[Word and item position records]
** begin **
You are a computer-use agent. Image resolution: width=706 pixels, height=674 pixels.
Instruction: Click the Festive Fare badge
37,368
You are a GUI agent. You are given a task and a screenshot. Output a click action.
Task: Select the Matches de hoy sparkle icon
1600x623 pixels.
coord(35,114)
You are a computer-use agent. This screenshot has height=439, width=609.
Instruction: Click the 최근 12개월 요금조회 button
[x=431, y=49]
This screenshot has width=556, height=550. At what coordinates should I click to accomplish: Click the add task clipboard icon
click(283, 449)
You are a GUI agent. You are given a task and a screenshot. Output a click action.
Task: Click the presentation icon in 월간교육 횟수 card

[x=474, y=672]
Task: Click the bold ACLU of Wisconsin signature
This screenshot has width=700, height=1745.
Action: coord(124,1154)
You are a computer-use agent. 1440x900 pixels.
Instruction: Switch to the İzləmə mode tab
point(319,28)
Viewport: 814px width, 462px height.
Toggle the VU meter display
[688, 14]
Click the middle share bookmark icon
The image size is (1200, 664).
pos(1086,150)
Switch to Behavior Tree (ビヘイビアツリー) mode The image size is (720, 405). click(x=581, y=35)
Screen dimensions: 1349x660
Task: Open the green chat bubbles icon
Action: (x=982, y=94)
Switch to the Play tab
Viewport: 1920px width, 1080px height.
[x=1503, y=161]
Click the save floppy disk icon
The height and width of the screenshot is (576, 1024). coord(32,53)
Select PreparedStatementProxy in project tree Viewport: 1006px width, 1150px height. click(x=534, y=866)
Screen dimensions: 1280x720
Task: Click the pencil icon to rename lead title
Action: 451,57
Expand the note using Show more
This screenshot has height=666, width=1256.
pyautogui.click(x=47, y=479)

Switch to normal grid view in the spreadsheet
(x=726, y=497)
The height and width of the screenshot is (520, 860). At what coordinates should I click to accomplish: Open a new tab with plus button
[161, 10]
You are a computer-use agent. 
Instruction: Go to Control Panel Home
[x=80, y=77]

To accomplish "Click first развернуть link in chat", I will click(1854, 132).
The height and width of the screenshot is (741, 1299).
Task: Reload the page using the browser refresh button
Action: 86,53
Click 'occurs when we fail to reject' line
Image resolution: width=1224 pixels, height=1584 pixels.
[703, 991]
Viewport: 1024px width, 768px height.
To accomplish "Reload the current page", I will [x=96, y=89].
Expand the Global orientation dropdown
** end **
Problem requirements | Rename "computer-use agent" to "desktop agent" throughout the records above, and leave every other part of them unchanged.

Written reply |
You are a desktop agent. Image resolution: width=706 pixels, height=674 pixels.
Instruction: Click the Festive Fare badge
37,368
You are a GUI agent. You are given a task and a screenshot. Output a click action.
Task: Select the Matches de hoy sparkle icon
1600x623 pixels.
coord(35,114)
You are a desktop agent. This screenshot has height=439, width=609.
Instruction: Click the 최근 12개월 요금조회 button
[x=431, y=49]
This screenshot has width=556, height=550. At what coordinates should I click to accomplish: Click the add task clipboard icon
click(283, 449)
You are a GUI agent. You are given a task and a screenshot. Output a click action.
Task: Click the presentation icon in 월간교육 횟수 card

[x=474, y=672]
Task: Click the bold ACLU of Wisconsin signature
This screenshot has width=700, height=1745.
Action: coord(124,1154)
You are a desktop agent. 1440x900 pixels.
Instruction: Switch to the İzləmə mode tab
point(319,28)
Viewport: 814px width, 462px height.
Toggle the VU meter display
[688, 14]
Click the middle share bookmark icon
The image size is (1200, 664).
pos(1086,150)
Switch to Behavior Tree (ビヘイビアツリー) mode The image size is (720, 405). click(x=581, y=35)
Screen dimensions: 1349x660
Task: Open the green chat bubbles icon
Action: (x=982, y=94)
Switch to the Play tab
Viewport: 1920px width, 1080px height.
[x=1503, y=161]
Click the save floppy disk icon
The height and width of the screenshot is (576, 1024). coord(32,53)
Select PreparedStatementProxy in project tree Viewport: 1006px width, 1150px height. click(x=534, y=866)
Screen dimensions: 1280x720
Task: Click the pencil icon to rename lead title
Action: 451,57
Expand the note using Show more
This screenshot has height=666, width=1256.
pyautogui.click(x=47, y=479)

Switch to normal grid view in the spreadsheet
(x=726, y=497)
The height and width of the screenshot is (520, 860). At what coordinates should I click to accomplish: Open a new tab with plus button
[161, 10]
You are a desktop agent. 
Instruction: Go to Control Panel Home
[x=80, y=77]

To accomplish "Click first развернуть link in chat", I will click(1854, 132).
The height and width of the screenshot is (741, 1299).
Task: Reload the page using the browser refresh button
Action: 86,53
Click 'occurs when we fail to reject' line
Image resolution: width=1224 pixels, height=1584 pixels.
[703, 991]
Viewport: 1024px width, 768px height.
To accomplish "Reload the current page", I will [x=96, y=89].
Expand the Global orientation dropdown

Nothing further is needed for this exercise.